# To do
- a) In the excerpt on grouped histograms, why does the first grouped plot show two areas?
- b) Continue the excerpt on grouped histograms from the point where it stops.

As you can see, we did indeed do a `statBin` transformation within groups, the grouping keys did not change. Also, all bins centers matches - it helps to build grouped histogram.

The plotting process doesn't change much - we do everything the same. 

In [18]:
groupedRangesDF.plot {
    statBin(range) {
        area { 
            x(Stat.x)
            y(Stat.density)
         }
    }
 }

As you can see we have built two areas because we have two groups of data. To distinguish them we need to add mapping to the key. This is easy - it is available in the context

In [19]:
groupedRangesDF.plot {
    statBin(range) {
        area { 
            x(Stat.x)
            y(Stat.density)
            fillColor(key.category)

# Material supplied
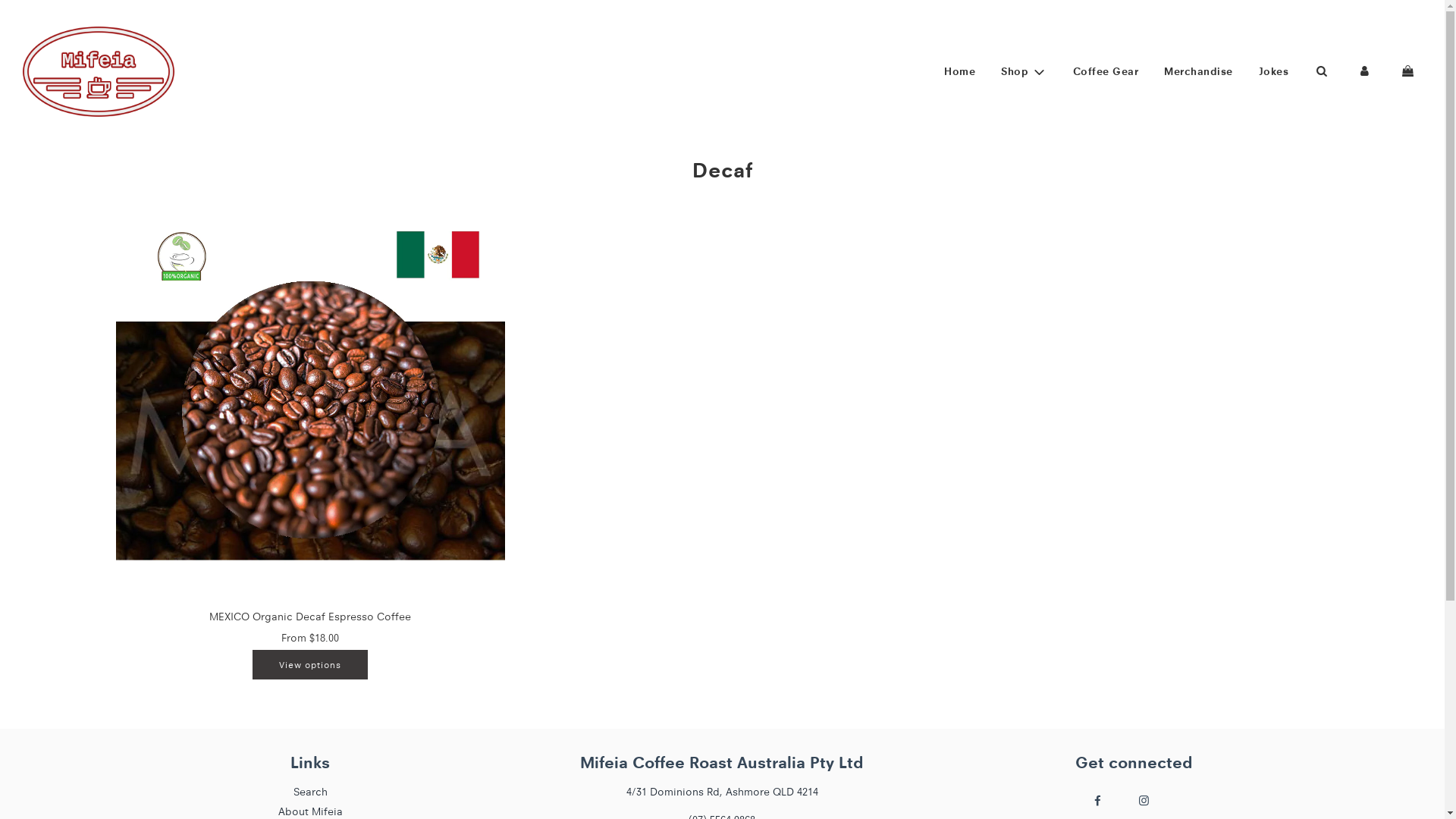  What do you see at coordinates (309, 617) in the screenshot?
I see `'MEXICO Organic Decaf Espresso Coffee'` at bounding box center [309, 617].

...

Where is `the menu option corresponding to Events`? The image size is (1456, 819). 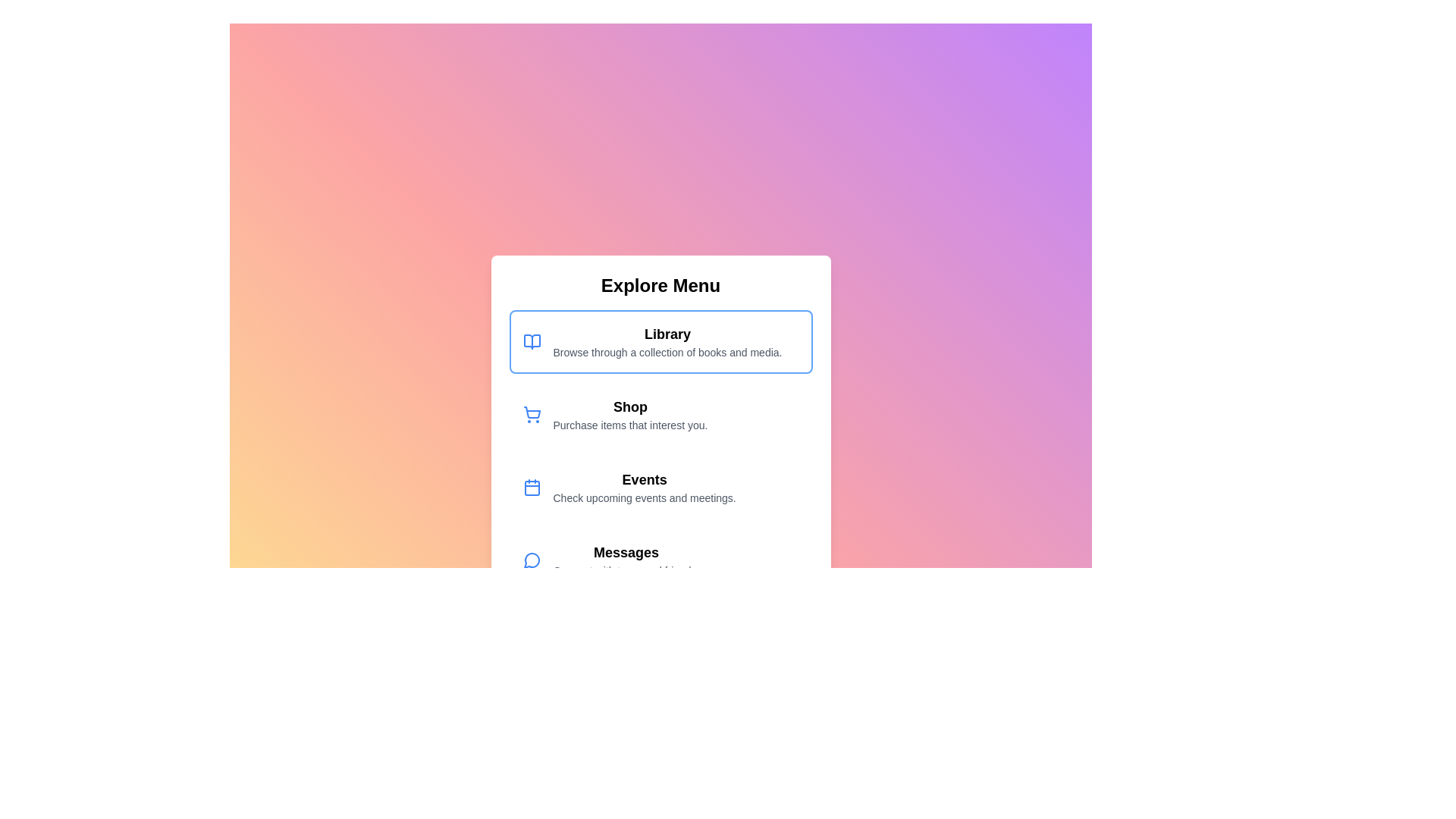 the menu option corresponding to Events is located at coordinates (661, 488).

# Expected responses
- a) It shows two areas because there are two groups of data.

- b)
            alpha = 0.6
         }
    }
 }

The `histogram` layer also works. Moreover, if we have exactly one grouping key, a mapping from it to `fillColor` will be created by default.

In [20]:
groupedRangesDF.plot {
    histogram(range)
 }

We can customize it like we used to. From the differences - access to `key` columns and we can customize the `position` of bars, for example - stack them:

In [21]:
groupedRangesDF.plot {
    histogram(column<Double>("range")) {
        fillColor(key.category) {
            scale = categorical(listOf(Color.GREEN, Color.ORANGE))
        }
        borderLine.width = 0.0
        position = Position.stack()
        width = 1.0
    }
 }

Histogram plot for `GroupBy` (i.e. `GroupBy.histogram()` extensions) works as well:

In [22]:
groupedRangesDF.histogram("range")

... and can be configured the same way:

In [23]:
groupedRangesDF.histogram(binsAlign = BinsAlign.center(500.0)) { x(range) }.configure { 
    alpha = 0.6
    position = Position.identity()
    fillColor("category") { scale = categoricalColorBrewer(BrewerPalette.Qualitative.Dark2) }
 }

### Inside `groupBy{}` plot context

In [24]:
rangesDF.plot {
    groupBy(category) {
        histogram(range)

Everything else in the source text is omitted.